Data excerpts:

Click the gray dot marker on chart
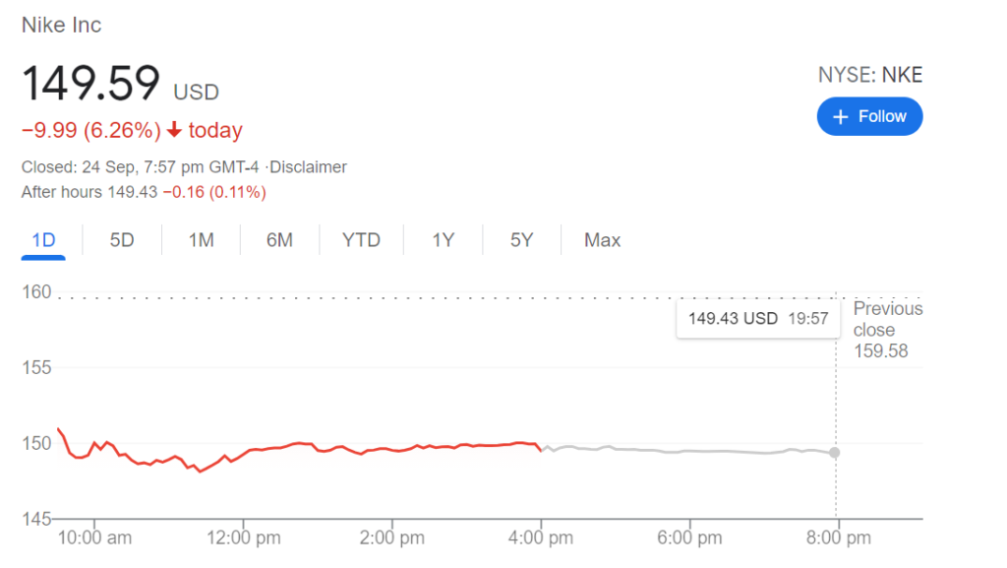This screenshot has width=1007, height=568. [834, 453]
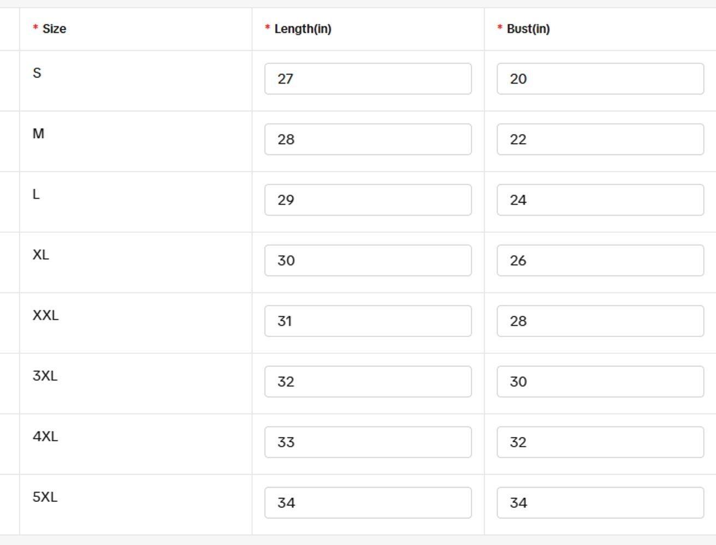Click the 4XL Length field showing 33
Viewport: 716px width, 545px height.
[x=368, y=442]
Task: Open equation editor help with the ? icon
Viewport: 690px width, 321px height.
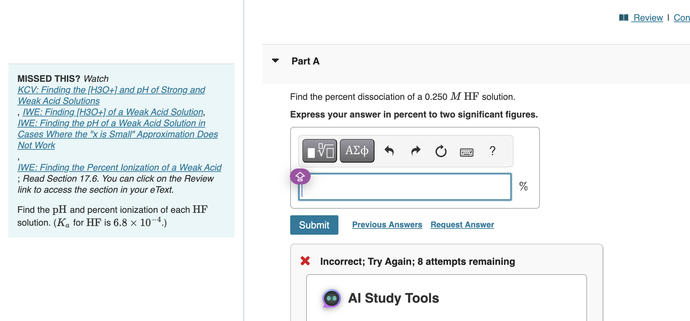Action: (492, 150)
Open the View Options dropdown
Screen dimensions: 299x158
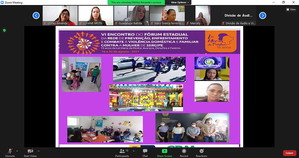[180, 2]
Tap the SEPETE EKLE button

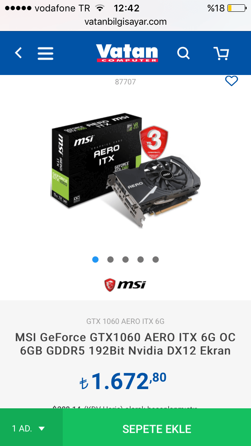pyautogui.click(x=157, y=427)
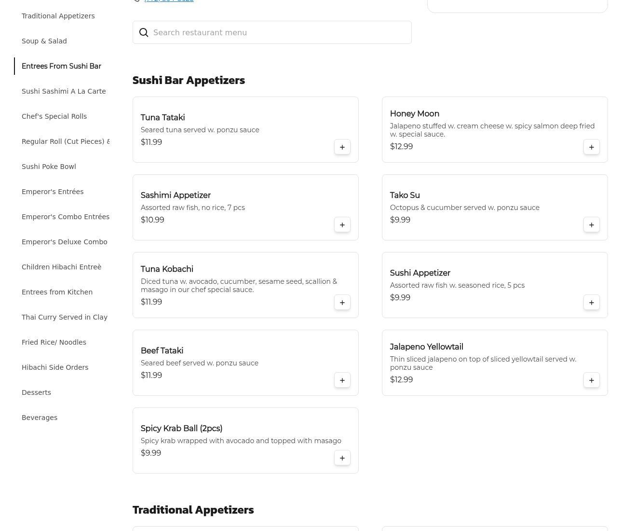The height and width of the screenshot is (531, 622).
Task: Add Tuna Tataki to the order
Action: pyautogui.click(x=342, y=147)
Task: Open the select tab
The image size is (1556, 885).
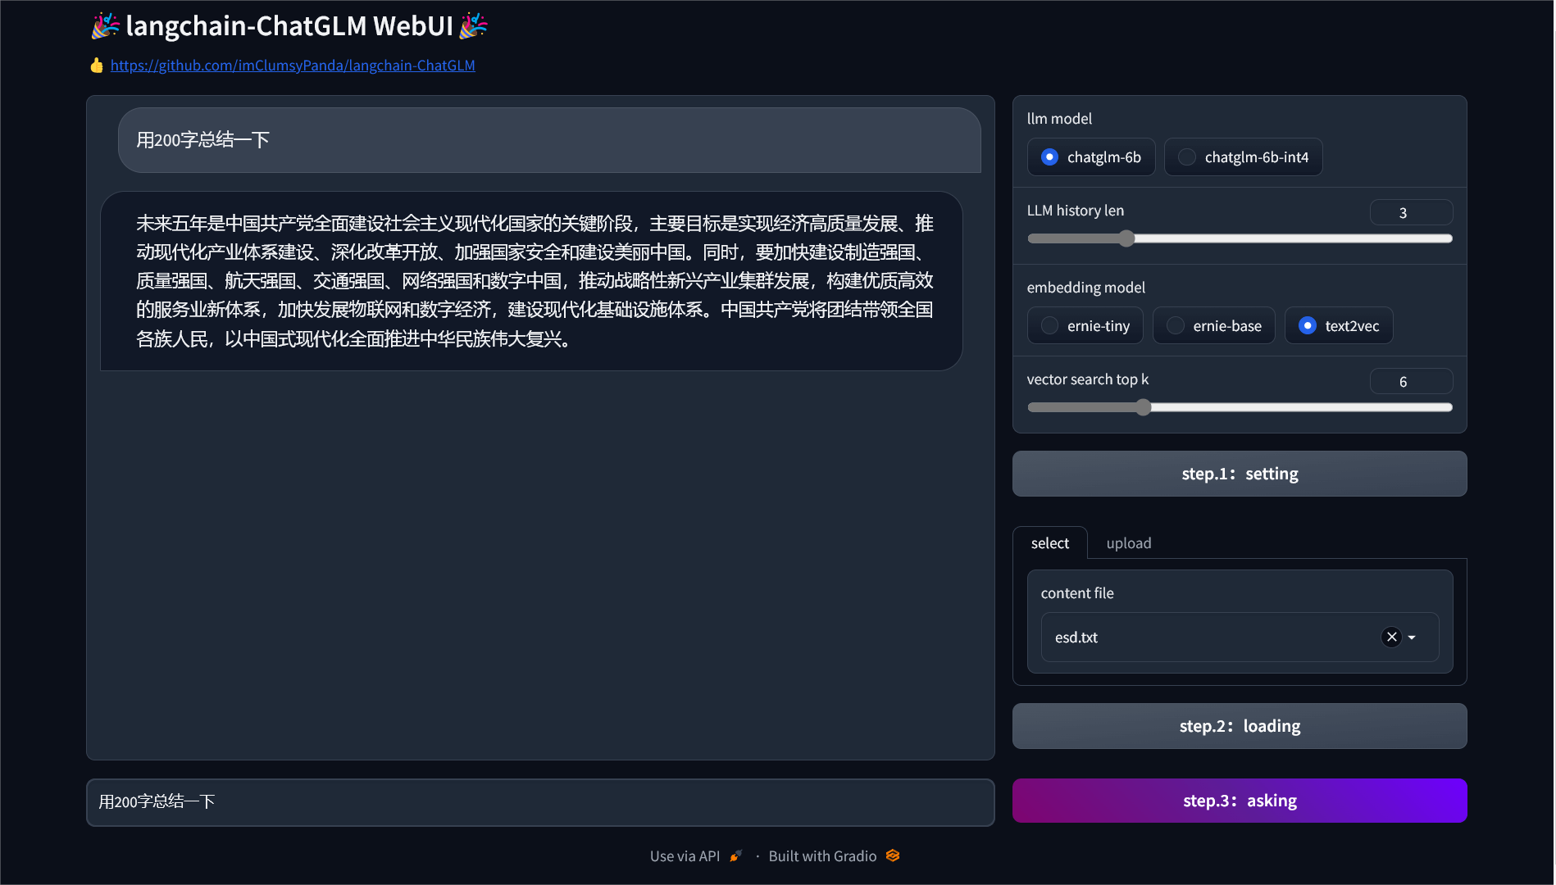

## Required action
Your reply must hold only the lines from the line containing "Screen dimensions: 299x158" through the end of the records above, written out exactly, both ends included, with no pictures, please.

## Result
Screen dimensions: 299x158
[180, 2]
Tap the SEPETE EKLE button

pyautogui.click(x=157, y=427)
The height and width of the screenshot is (531, 622).
Task: Add Tuna Tataki to the order
Action: pyautogui.click(x=342, y=147)
Task: Open the select tab
The image size is (1556, 885).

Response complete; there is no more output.